Mon 26 January 2026 17:30, UK

People always credited Queen as being a law unto themselves. And while Brian May is hardly going to stand and argue with them, the truth is he might be ever so inclined to disagree.

That’s not because he’s not immensely proud of his band or trying to play down his own legacy in some bizarre way, but in the sheer notion of being a law unto oneself, there’s a certain element of mistruth. The reality, no matter how anyone paints it, is that the trajectory of not one single person in the world was born out of nothing. That’s especially the case when you’re an artist.

In this sense, May rejects the albeit flattering statement that Queen were true originals, simply because he sees it that everyone has to be inspired by something; no one can form out of complete obsoletion. Except that is for one man. Even the great gods of the scene can’t touch him, not a single other person can lay claim to creating a whole new genre in the way he did. It can only be Tony Iommi. 

“It’s very difficult to be truly original in music because we all have to be influenced by something, otherwise we wouldn’t exist,” the guitarist correctly asserted in a recent interview. “But I don’t know where Tony’s stuff came from, man. I really don’t. He starts doing this riffy stuff, and it’s very dark.
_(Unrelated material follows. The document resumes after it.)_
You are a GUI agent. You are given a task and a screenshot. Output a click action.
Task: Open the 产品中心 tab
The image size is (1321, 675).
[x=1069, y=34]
There’s a point in music where people want to be angry and heavy on guitars.”

In a landscape at the end of the 1960s when, to a certain extent, everything had been rather sunshine and roses, or at the very least psychedelic, Black Sabbath were a band who broiled in not attempting to be killjoys, but bringing a more sinister edge and bite that the masses had been craving, almost like vampires sucking the blood.
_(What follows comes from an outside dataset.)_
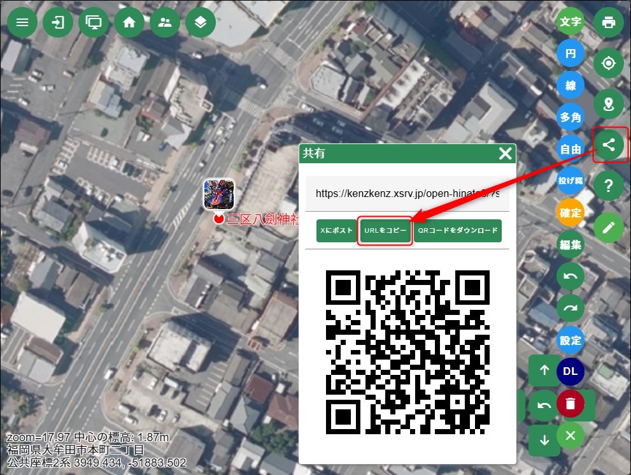Click the login arrow icon
Image resolution: width=631 pixels, height=475 pixels.
(x=58, y=22)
There’s no understating how monumental that was. “It’s gluey and dark and deep, and Tony does all this sort of stuff. Tony brought the whole spectrum of what you could do with those low strings of a guitar together into one package. And it was completely original – it took people a long time to admit that Black Sabbath were totally original.”

Whether the band emerged not as Earthside beings but as monsters from the depths of Satanic hell was another matter completely, but the point still stood that the second Black Sabbath hit the scene, a whole new sinister void had opened that people couldn’t help but feel entranced by. Certainly, if you look at the earliest cuts from Queen, who emerged shortly after, you can see that quite clearly

Songs like ‘Keep Yourself Alive’ and ‘Great King Rat’ fizzled with an electrification which only the burgeoning heavy metal scene could cultivate, and although these paths undoubtedly strayed from their roots more as time went on, it’s evident that Queen would have been nothing had Iommi and his band not quickly laid the groundwork first.

Of course, both Queen and Black Sabbath are now seen as bands of a certain 1970s vintage. That’s no insult to them, but it’s testament to the fact that the original sound of heavy metal was so bespoke to that era that it couldn’t be mistaken for anything else. Everyone comes from something, but Iommi and Black Sabbath were always the darkest exception.